> [What to produce] Could you give the whole listing again, exactly as it reads?
>>>>>
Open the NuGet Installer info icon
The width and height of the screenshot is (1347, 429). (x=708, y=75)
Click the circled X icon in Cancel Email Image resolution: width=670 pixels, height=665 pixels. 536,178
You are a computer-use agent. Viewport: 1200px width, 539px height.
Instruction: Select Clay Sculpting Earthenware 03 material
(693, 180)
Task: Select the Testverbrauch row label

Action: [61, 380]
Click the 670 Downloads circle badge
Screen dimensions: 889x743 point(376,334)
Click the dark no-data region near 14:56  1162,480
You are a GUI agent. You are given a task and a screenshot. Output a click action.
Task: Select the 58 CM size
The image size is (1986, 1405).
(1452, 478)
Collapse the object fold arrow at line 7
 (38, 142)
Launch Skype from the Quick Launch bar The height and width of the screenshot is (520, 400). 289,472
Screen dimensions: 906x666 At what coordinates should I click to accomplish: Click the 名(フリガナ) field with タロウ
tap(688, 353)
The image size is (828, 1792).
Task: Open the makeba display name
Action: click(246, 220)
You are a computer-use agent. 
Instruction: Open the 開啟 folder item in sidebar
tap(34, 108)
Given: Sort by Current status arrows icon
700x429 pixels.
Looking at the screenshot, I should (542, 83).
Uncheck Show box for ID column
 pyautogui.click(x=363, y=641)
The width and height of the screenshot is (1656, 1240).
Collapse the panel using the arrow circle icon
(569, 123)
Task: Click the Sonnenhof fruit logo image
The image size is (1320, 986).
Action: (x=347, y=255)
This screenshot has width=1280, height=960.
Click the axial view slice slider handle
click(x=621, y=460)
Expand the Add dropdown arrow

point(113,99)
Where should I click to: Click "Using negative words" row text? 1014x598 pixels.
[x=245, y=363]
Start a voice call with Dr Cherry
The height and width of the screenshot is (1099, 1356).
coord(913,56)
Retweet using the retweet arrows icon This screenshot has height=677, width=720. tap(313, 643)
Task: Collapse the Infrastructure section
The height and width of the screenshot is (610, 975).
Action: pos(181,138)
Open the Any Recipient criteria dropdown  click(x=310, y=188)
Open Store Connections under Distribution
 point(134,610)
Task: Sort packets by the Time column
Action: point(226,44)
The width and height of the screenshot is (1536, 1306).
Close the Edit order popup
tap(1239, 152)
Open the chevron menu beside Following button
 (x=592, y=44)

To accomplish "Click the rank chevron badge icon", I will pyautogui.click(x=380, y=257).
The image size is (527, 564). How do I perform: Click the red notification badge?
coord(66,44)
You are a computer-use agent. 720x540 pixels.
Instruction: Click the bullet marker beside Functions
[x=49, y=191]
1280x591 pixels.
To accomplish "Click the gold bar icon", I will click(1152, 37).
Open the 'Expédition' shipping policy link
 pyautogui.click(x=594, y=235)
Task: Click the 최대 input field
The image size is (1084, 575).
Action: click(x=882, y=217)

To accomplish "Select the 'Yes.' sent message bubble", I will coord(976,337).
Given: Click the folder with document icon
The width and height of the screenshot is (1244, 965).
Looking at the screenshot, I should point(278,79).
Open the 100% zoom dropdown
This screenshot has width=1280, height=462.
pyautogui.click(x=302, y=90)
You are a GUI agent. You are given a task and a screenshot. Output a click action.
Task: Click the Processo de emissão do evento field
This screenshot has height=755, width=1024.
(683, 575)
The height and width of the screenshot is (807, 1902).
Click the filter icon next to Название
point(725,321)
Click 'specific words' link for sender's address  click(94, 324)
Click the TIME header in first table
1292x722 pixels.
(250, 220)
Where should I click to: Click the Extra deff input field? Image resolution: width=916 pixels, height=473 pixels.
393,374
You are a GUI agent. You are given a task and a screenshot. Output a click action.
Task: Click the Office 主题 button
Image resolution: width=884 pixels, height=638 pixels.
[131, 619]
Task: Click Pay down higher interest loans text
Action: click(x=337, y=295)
<<<<<
> [Answer box]
Open the NuGet Installer info icon
The width and height of the screenshot is (1347, 429). (x=708, y=75)
Click the circled X icon in Cancel Email Image resolution: width=670 pixels, height=665 pixels. 536,178
You are a computer-use agent. Viewport: 1200px width, 539px height.
Instruction: Select Clay Sculpting Earthenware 03 material
(693, 180)
Task: Select the Testverbrauch row label

Action: [61, 380]
Click the 670 Downloads circle badge
Screen dimensions: 889x743 point(376,334)
Click the dark no-data region near 14:56  1162,480
You are a GUI agent. You are given a task and a screenshot. Output a click action.
Task: Select the 58 CM size
The image size is (1986, 1405).
(1452, 478)
Collapse the object fold arrow at line 7
 (38, 142)
Launch Skype from the Quick Launch bar The height and width of the screenshot is (520, 400). 289,472
Screen dimensions: 906x666 At what coordinates should I click to accomplish: Click the 名(フリガナ) field with タロウ
tap(688, 353)
The image size is (828, 1792).
Task: Open the makeba display name
Action: click(246, 220)
You are a computer-use agent. 
Instruction: Open the 開啟 folder item in sidebar
tap(34, 108)
Given: Sort by Current status arrows icon
700x429 pixels.
Looking at the screenshot, I should (542, 83).
Uncheck Show box for ID column
 pyautogui.click(x=363, y=641)
The width and height of the screenshot is (1656, 1240).
Collapse the panel using the arrow circle icon
(569, 123)
Task: Click the Sonnenhof fruit logo image
The image size is (1320, 986).
Action: (x=347, y=255)
This screenshot has width=1280, height=960.
Click the axial view slice slider handle
click(x=621, y=460)
Expand the Add dropdown arrow

point(113,99)
Where should I click to: Click "Using negative words" row text? 1014x598 pixels.
[x=245, y=363]
Start a voice call with Dr Cherry
The height and width of the screenshot is (1099, 1356).
coord(913,56)
Retweet using the retweet arrows icon This screenshot has height=677, width=720. tap(313, 643)
Task: Collapse the Infrastructure section
The height and width of the screenshot is (610, 975).
Action: pos(181,138)
Open the Any Recipient criteria dropdown  click(x=310, y=188)
Open Store Connections under Distribution
 point(134,610)
Task: Sort packets by the Time column
Action: point(226,44)
The width and height of the screenshot is (1536, 1306).
Close the Edit order popup
tap(1239, 152)
Open the chevron menu beside Following button
 (x=592, y=44)

To accomplish "Click the rank chevron badge icon", I will pyautogui.click(x=380, y=257).
The image size is (527, 564). How do I perform: Click the red notification badge?
coord(66,44)
You are a computer-use agent. 720x540 pixels.
Instruction: Click the bullet marker beside Functions
[x=49, y=191]
1280x591 pixels.
To accomplish "Click the gold bar icon", I will click(1152, 37).
Open the 'Expédition' shipping policy link
 pyautogui.click(x=594, y=235)
Task: Click the 최대 input field
The image size is (1084, 575).
Action: click(x=882, y=217)

To accomplish "Select the 'Yes.' sent message bubble", I will coord(976,337).
Given: Click the folder with document icon
The width and height of the screenshot is (1244, 965).
Looking at the screenshot, I should point(278,79).
Open the 100% zoom dropdown
This screenshot has width=1280, height=462.
pyautogui.click(x=302, y=90)
You are a GUI agent. You are given a task and a screenshot. Output a click action.
Task: Click the Processo de emissão do evento field
This screenshot has height=755, width=1024.
(683, 575)
The height and width of the screenshot is (807, 1902).
Click the filter icon next to Название
point(725,321)
Click 'specific words' link for sender's address  click(94, 324)
Click the TIME header in first table
1292x722 pixels.
(250, 220)
Where should I click to: Click the Extra deff input field? Image resolution: width=916 pixels, height=473 pixels.
393,374
You are a GUI agent. You are given a task and a screenshot. Output a click action.
Task: Click the Office 主题 button
Image resolution: width=884 pixels, height=638 pixels.
[131, 619]
Task: Click Pay down higher interest loans text
Action: click(x=337, y=295)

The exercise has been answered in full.